2. Criar um novo modelo depois de um já estar em uso
Seguir as previsões de um modelo pode salvar os pacientes de resultados adversos, como sepse. No entanto, a morte pode seguir-se à sépsis e o modelo funciona eficazmente para prevenir ambas. Quaisquer novos modelos desenvolvidos no futuro para a previsão da morte estarão agora também sujeitos a perturbações nas relações, tal como antes. Como não sabemos as relações exatas entre todos os resultados possíveis, quaisquer dados de pacientes com cuidados influenciados pelo aprendizado de máquina podem ser inadequados para uso no treinamento de modelos adicionais.
3. Uso simultâneo de dois modelos preditivos
Se dois modelos fazem previsões simultâneas, usar um conjunto de previsões torna o outro obsoleto. Portanto, as previsões devem basear-se em dados recentemente recolhidos, o que pode ser dispendioso ou impraticável.
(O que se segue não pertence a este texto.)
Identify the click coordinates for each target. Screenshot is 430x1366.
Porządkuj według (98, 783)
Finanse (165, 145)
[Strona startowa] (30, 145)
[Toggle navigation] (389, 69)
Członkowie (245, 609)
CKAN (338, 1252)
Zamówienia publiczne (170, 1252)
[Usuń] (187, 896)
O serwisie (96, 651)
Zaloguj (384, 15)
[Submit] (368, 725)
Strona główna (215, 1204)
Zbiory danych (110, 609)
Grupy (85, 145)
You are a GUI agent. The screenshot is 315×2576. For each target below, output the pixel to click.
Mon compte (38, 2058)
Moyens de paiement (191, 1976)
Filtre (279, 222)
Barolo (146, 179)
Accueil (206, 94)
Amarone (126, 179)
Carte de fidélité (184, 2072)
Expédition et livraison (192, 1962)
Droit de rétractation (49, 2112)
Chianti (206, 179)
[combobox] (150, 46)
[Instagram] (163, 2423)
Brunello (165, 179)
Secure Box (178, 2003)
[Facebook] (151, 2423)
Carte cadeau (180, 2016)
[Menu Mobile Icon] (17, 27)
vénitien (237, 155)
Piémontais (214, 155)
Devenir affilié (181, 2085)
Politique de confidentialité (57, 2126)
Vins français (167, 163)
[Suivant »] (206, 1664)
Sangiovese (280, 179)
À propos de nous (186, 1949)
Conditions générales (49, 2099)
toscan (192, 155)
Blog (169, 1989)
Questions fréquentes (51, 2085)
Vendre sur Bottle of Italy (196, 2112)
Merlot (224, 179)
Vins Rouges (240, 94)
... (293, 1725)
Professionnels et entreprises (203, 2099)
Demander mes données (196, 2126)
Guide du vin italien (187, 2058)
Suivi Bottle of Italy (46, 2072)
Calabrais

“Nossas descobertas reforçam as complexidades e os desafios de manter o desempenho do modelo preditivo no uso clínico ativo”, diz o co-autor sênior Karandeep Singh, MD, professor associado de aprendizagem de ciências da saúde, medicina interna, urologia e informação na Universidade de Michigan. “O desempenho do modelo pode cair drasticamente se a composição das populações de pacientes mudar. No entanto, as medidas corretivas acordadas podem desmoronar completamente se não prestarmos atenção ao que os modelos estão fazendo – ou, mais propriamente, ao que eles estão aprendendo.”
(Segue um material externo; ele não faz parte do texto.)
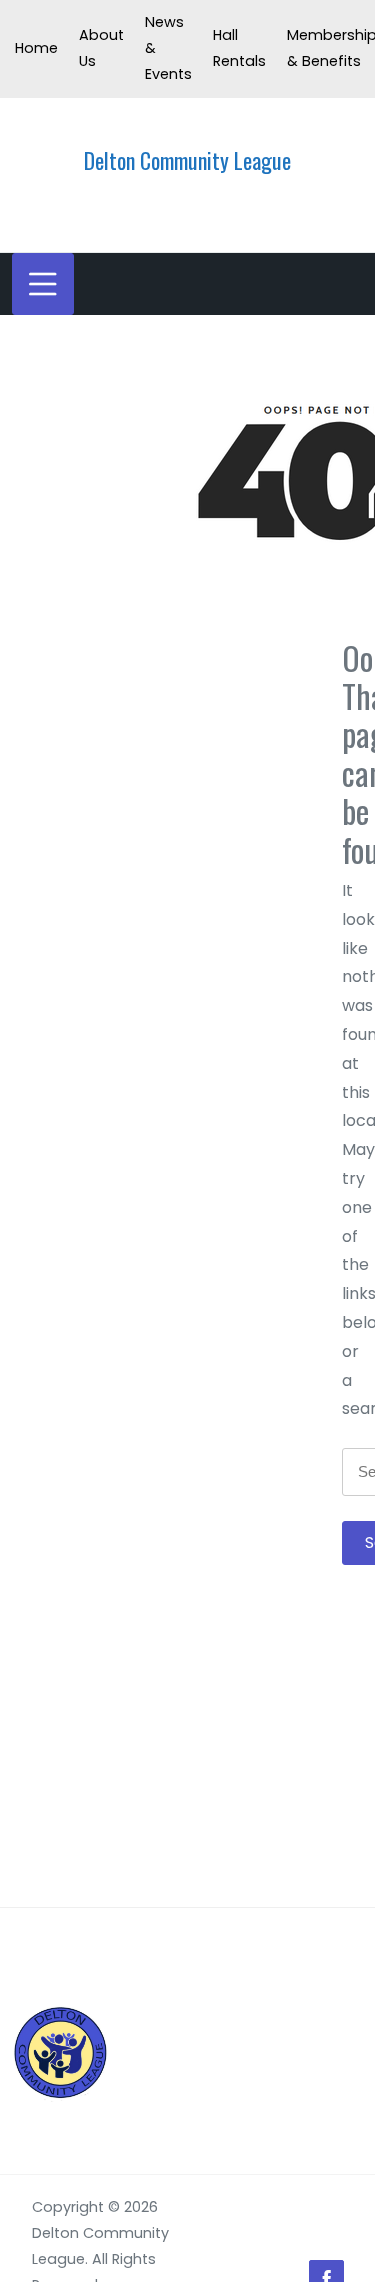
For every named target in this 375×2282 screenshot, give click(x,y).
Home (36, 48)
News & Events (168, 48)
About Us (101, 48)
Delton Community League (187, 160)
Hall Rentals (239, 48)
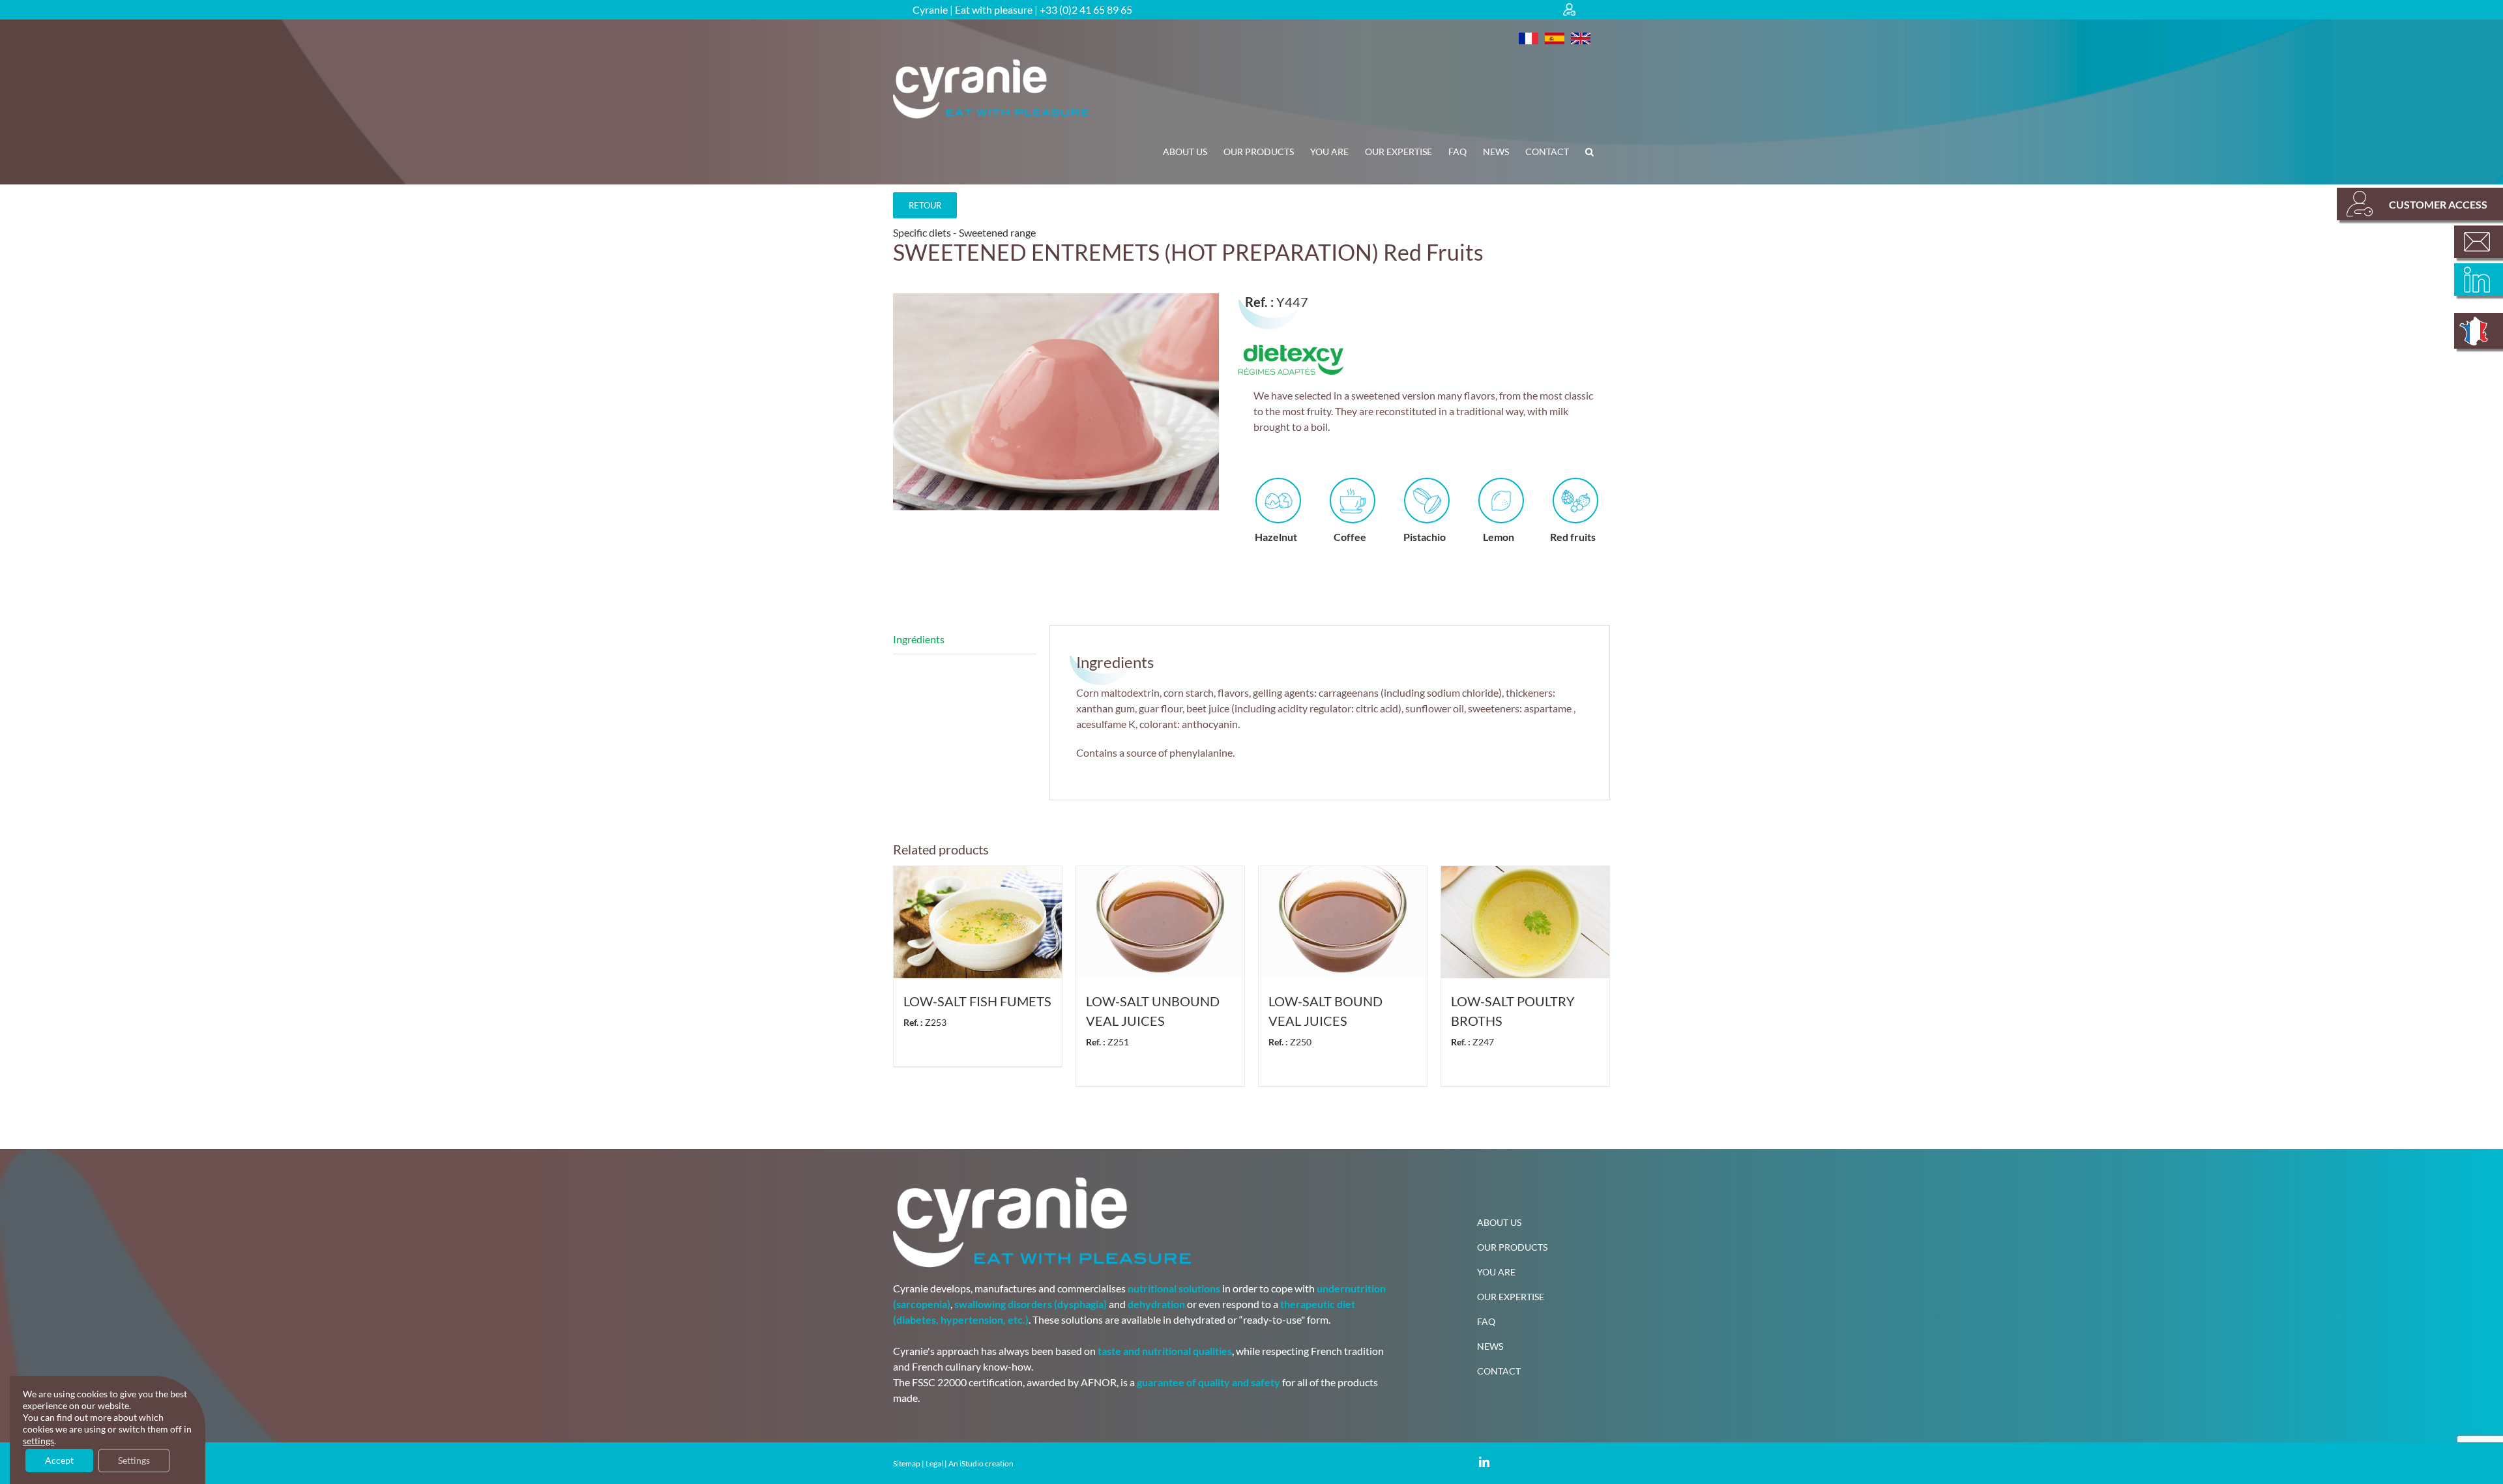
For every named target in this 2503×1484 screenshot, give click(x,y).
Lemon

“Não devemos ver os modelos preditivos como não confiáveis”, diz o co-autor sênior Girish Nadkarni, MD, MPH, Irene e Dr. Arthur M. Fishberg Professor de Medicina em Icahn Mount Sinai, Diretor do Instituto Charles Bronfman de Medicina Personalizada, e Chefe do Sistema de Medicina Digital e Baseada em Dados. “Em vez disso, trata-se de reconhecer que estas ferramentas requerem manutenção, compreensão e contextualização regulares. Negligenciar o seu desempenho e a monitorização do impacto pode prejudicar a sua eficácia. Devemos utilizar modelos preditivos cuidadosamente, tal como qualquer outra ferramenta médica. Os sistemas de aprendizagem e saúde devem prestar atenção a o fato de que o uso indiscriminado e as atualizações de tais modelos causarão alarmes falsos, testes desnecessários e aumento de custos.”
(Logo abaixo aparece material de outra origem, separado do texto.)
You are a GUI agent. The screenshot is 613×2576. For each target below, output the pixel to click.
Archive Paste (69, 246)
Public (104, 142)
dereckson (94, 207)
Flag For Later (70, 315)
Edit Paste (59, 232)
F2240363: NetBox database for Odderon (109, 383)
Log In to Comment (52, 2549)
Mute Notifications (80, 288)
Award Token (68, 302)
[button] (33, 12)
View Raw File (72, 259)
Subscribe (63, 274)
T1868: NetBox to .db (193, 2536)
“Recomendamos que os sistemas de saúde implementem imediatamente um sistema para rastrear indivíduos afetados pelas previsões de aprendizagem automática e que as agências governamentais relevantes emitam diretrizes”, afirma o Dr. “Estas descobertas são igualmente aplicáveis fora dos ambientes de cuidados de saúde e estendem-se aos modelos preditivos em geral. Como tal, vivemos num mundo em que modelo come modelo, onde qualquer modelo implementado ingenuamente pode perturbar a função dos modelos atuais e futuros e, eventualmente, tornar em si inútil.”
O trabalho foi apoiado pelo prêmio clínico e translacional para infraestrutura UL1TR004419.